The Corinthian Epistles, as has been observed in the last chapter, afford no real support to the hypothesis of an inter-apostolic conflict. There is not the slightest reason to connect the troublemakers at Corinth with the original apostles or with James; and the whole subject of the "Christ-party" in 1 Cor. i. 12 is now felt to be very obscure. The evidence of an apostolic conflict narrows down, therefore, to the second chapter of Galatians.

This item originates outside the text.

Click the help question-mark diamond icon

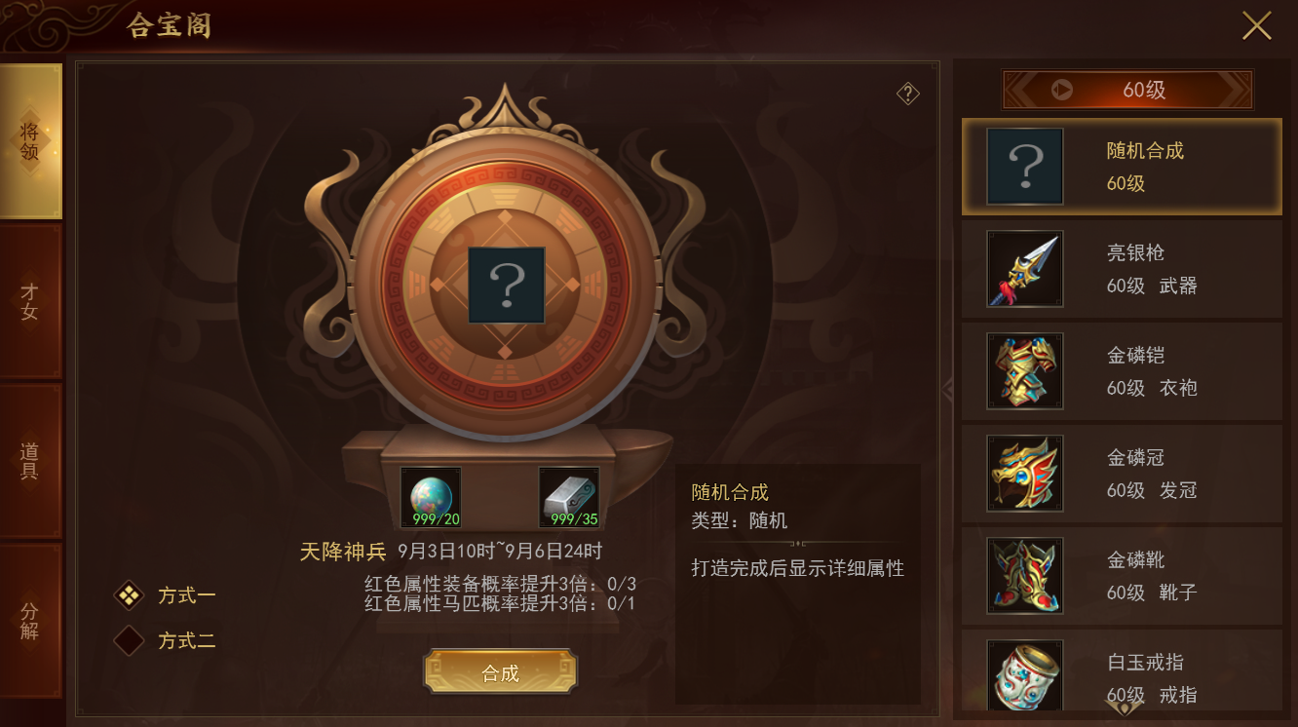[x=908, y=94]

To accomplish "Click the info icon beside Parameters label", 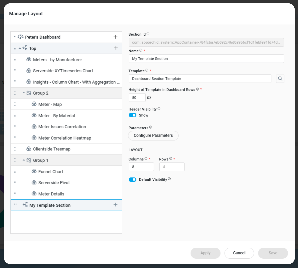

Undoubtedly there are expressions in that chapter which if taken alone might indicate ill-will between Paul and the Jerusalem leaders. In Gal. ii. 2, 6, for example, James and Peter and John are called "those who seemed,"[69] and in the latter verse the phrase is explained by the fuller designation, "those who seemed to be something." In Gal. ii. 9, the same persons are designated as "those who seemed to be pillars." In themselves these words are capable of an interpretation which would be derogatory to the persons so designated. The meaning might conceivably be that the Jerusalem leaders only "seemed" or "were thought" to be something, or only thought themselves to be something (compare Gal. vi. 3), whereas they really were nothing. But this interpretation is, of course, quite impossible, since Paul certainly recognized Peter and John as genuine apostles and James the brother of the Lord as a man of real authority in the Church. The most that may be maintained, therefore, is that the choice of the peculiar phrases indicates a certain irritation of Paul against the Jerusalem leaders; instead of calling them pillars (which certainly he recognized them as being) he shows his irritation, it is said, by calling them "those who were thought to be pillars."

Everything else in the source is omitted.